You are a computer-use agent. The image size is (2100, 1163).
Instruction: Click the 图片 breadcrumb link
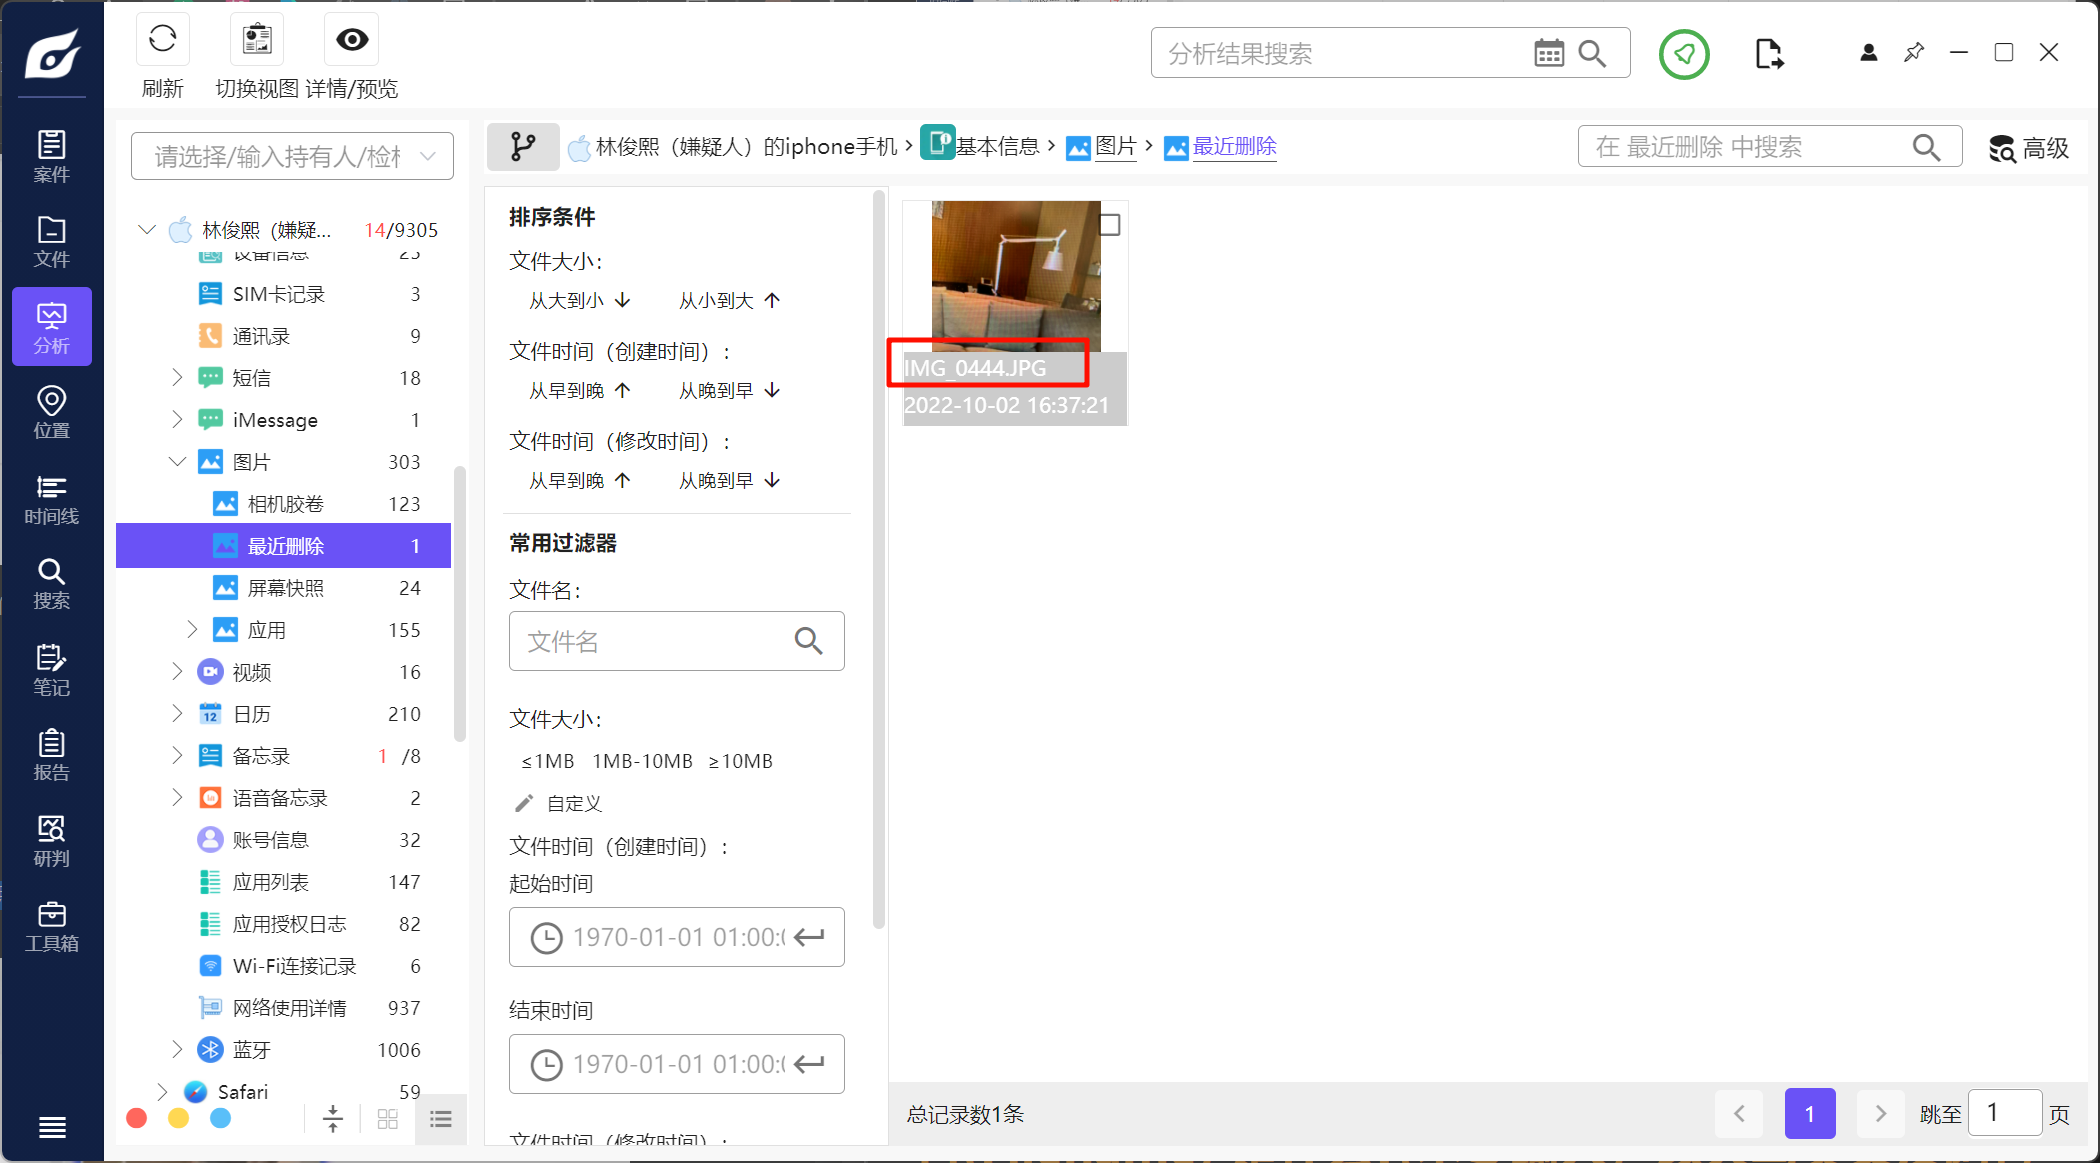(1115, 147)
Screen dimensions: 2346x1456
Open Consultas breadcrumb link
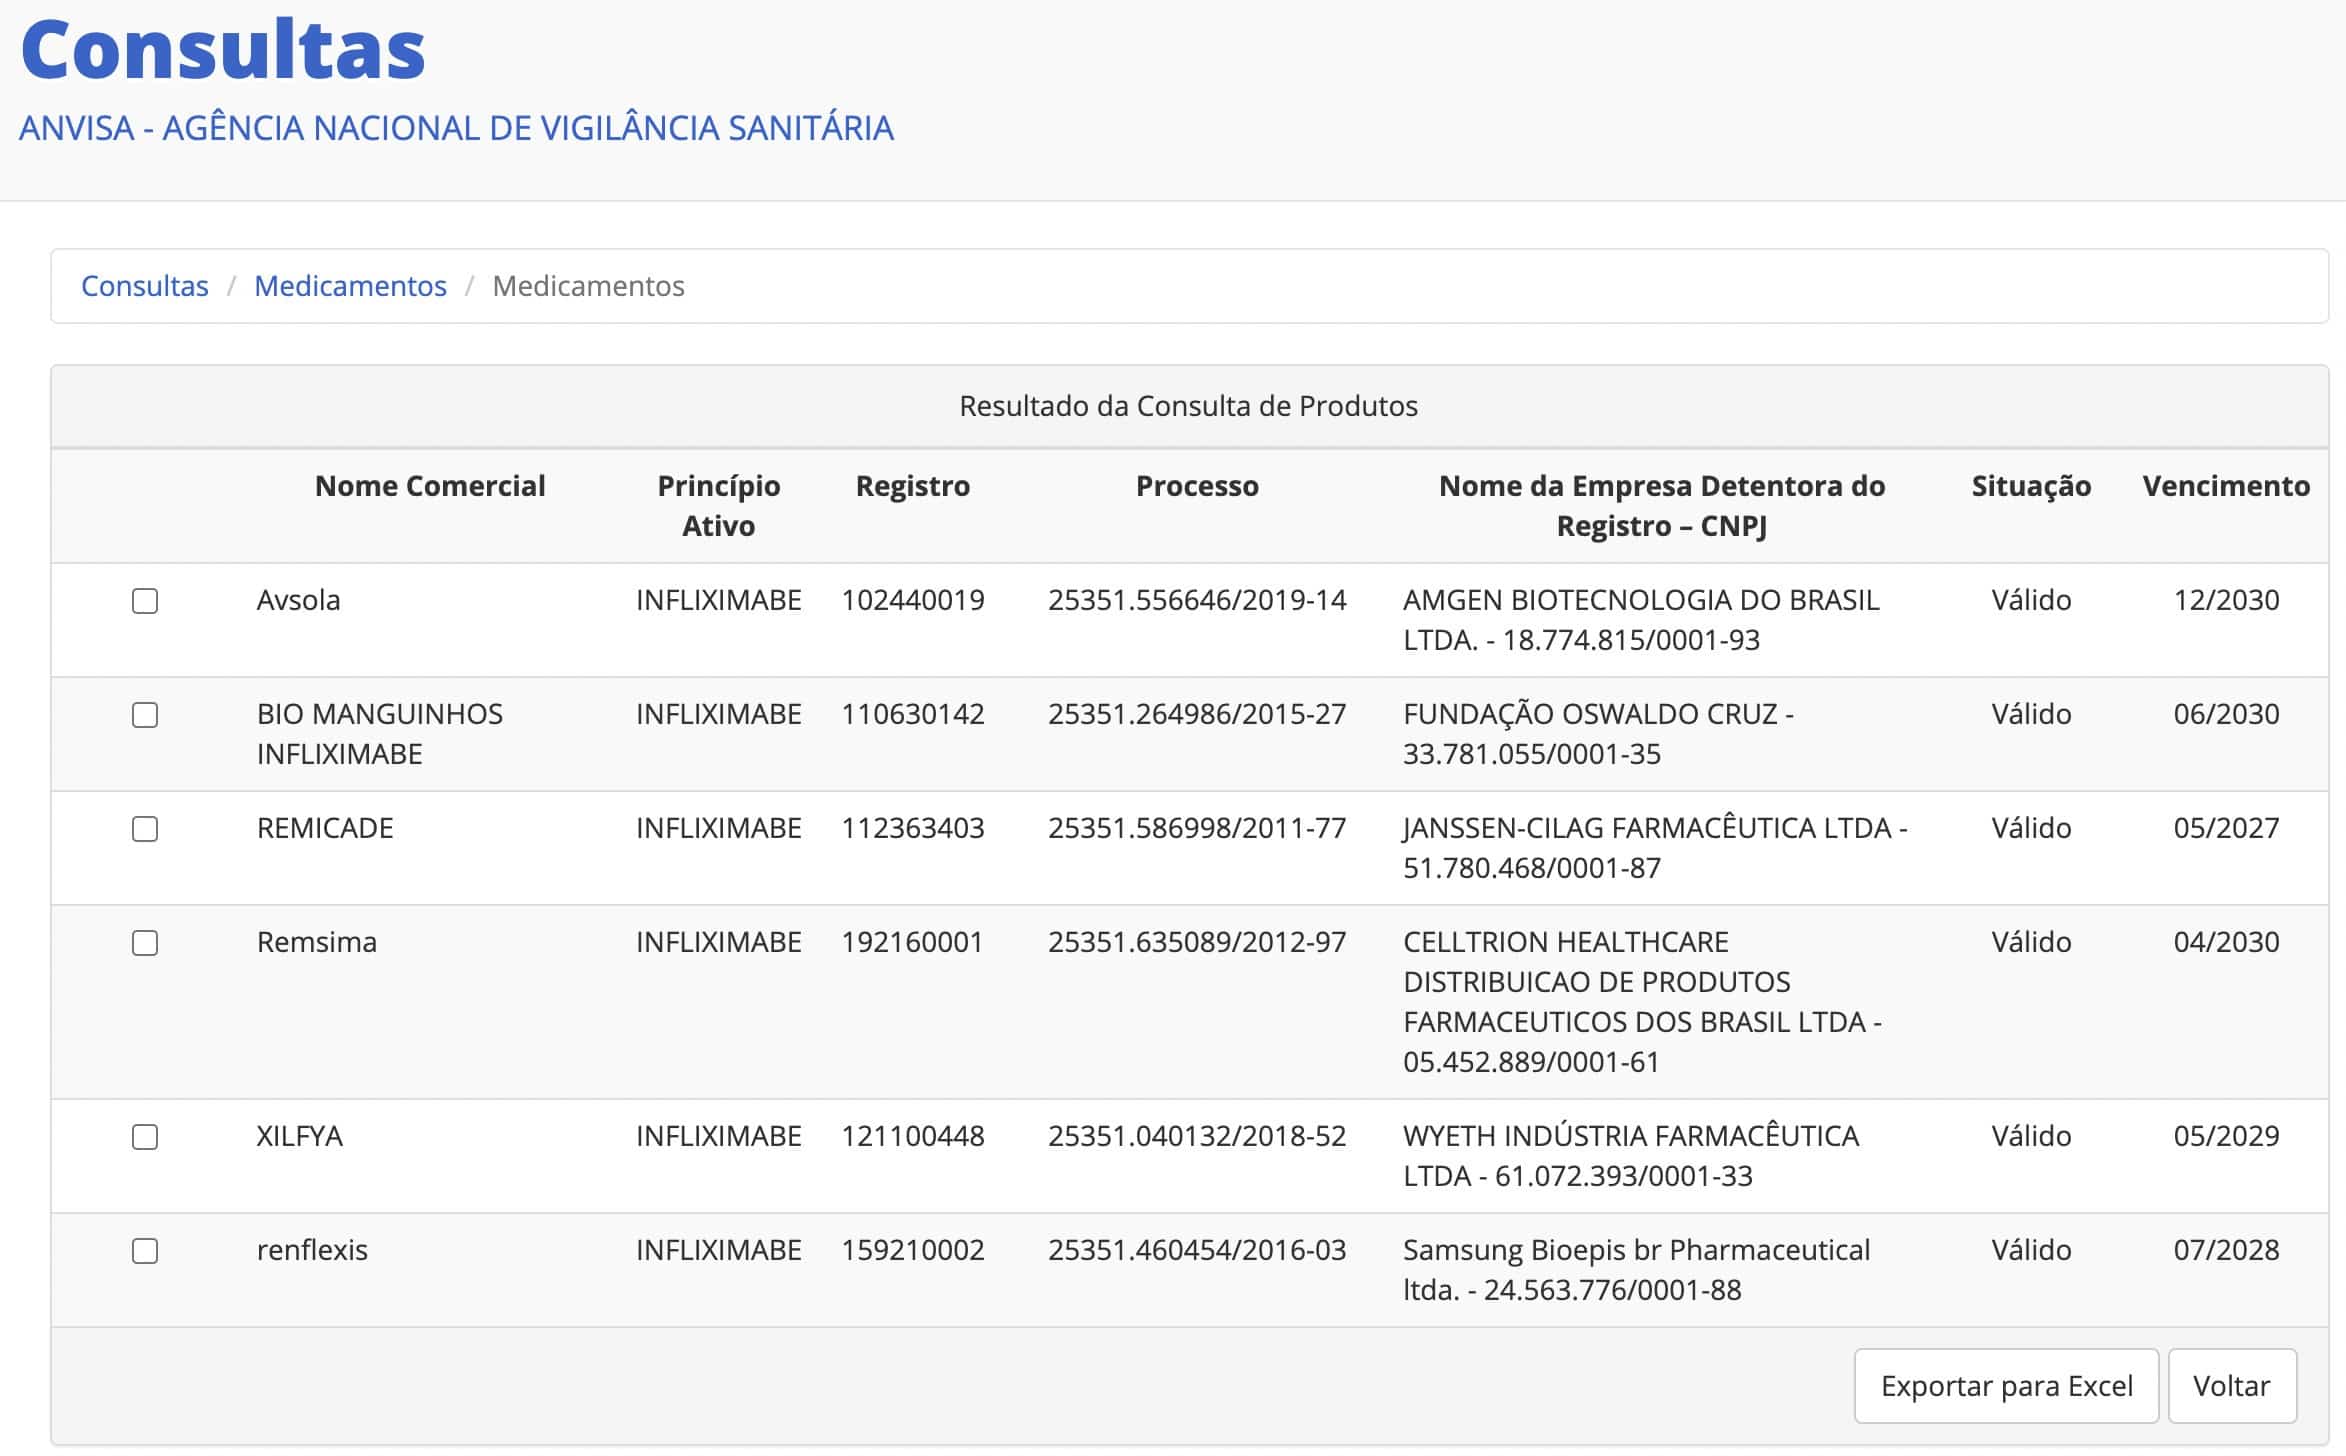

______________________________

Write out the records shown above exactly, but do not include any images.

» OUTPUT BELOW:
You are a computer-use agent. The image size is (2100, 1163).
Instruction: Click the 图片 breadcrumb link
(1115, 147)
Screen dimensions: 2346x1456
Open Consultas breadcrumb link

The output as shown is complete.